Review: 'Ted Lasso' season 2 is comic gold from the best ensemble cast on television
All eyes are on "Ted Lasso," the underdog that went from nowhere to the show everyone is watching. Having scored the most Emmy nominations ever (20) for a freshman comedy series, the show begins its second season this week on Apple TV+ and begs the question: Will it equal or top what came before or just be a one-hit wonder?
Come on people, have faith in Jason Sudeikis, who co-created the series and stars in the title role. He's a lock to win that Emmy in September for shaping something bracingly original out of a character that's been done to death and then warmed over: Mr. Nice Guy.
Returning for a sophomore season that generates even more laughs and real-deal emotion, Sudeikis deepens his performance as a clueless football coach from Kansas who's been hired to turn around a struggling British soccer team even though he has zero knowledge of the sport.
Ted Lasso is not a role Sudeikis was born to play.

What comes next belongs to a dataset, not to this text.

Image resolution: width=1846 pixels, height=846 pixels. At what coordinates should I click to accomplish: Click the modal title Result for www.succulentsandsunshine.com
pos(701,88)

Having specialized in conceited jerks on "SNL" and in such movies as "Horrible Bosses" and "Sleeping with Other People," the master of snark has added a new and becoming color to his acting palette. It's called sincerity.

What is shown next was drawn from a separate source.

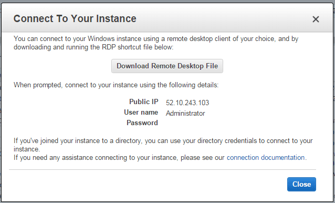Open the connection documentation link
Image resolution: width=335 pixels, height=203 pixels.
[266, 157]
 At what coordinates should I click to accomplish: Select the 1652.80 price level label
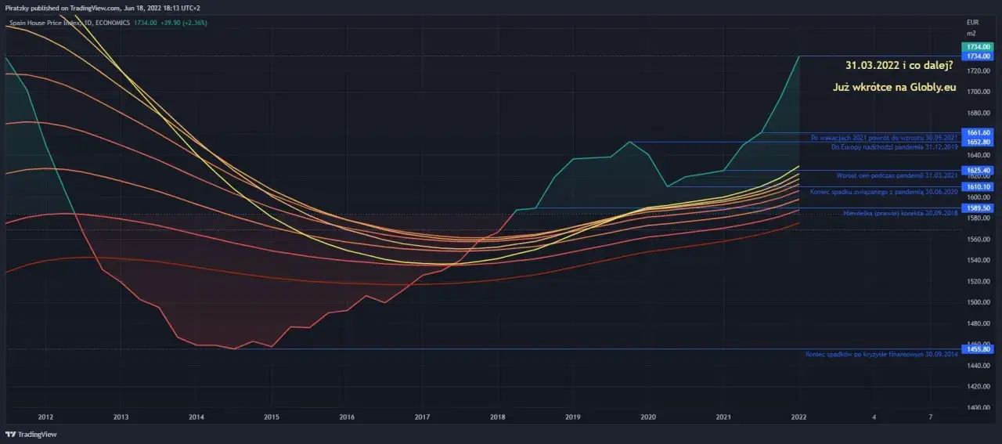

There's nothing more impossible to act than virtue and decency. But Sudeikus nails it, giving the mustachioed loser in Ted an undercurrent of sadness as a divorced dad whose adored son lives an ocean way. Between baking homemade biscuits, Ted is having panic attacks.
"Believe" is the word Ted tapes on his wall. And he believes in his team, AFC Richmond, even though owner Rebecca (stellar Hannah Waddingham) hired Ted to coach her Premier League club thinking this Yank idiot would destroy what her cheating ex-husband loved more than her.
Ted's failed season one coaching run dropped the team out of the top league, but now even Rebecca wants to win, adding tough love in the form of sports psychologist Sharon Fieldstone (a superb Sarah Niles), who helps star player Dani Rojas (Cristo Fernández) through a personal trauma.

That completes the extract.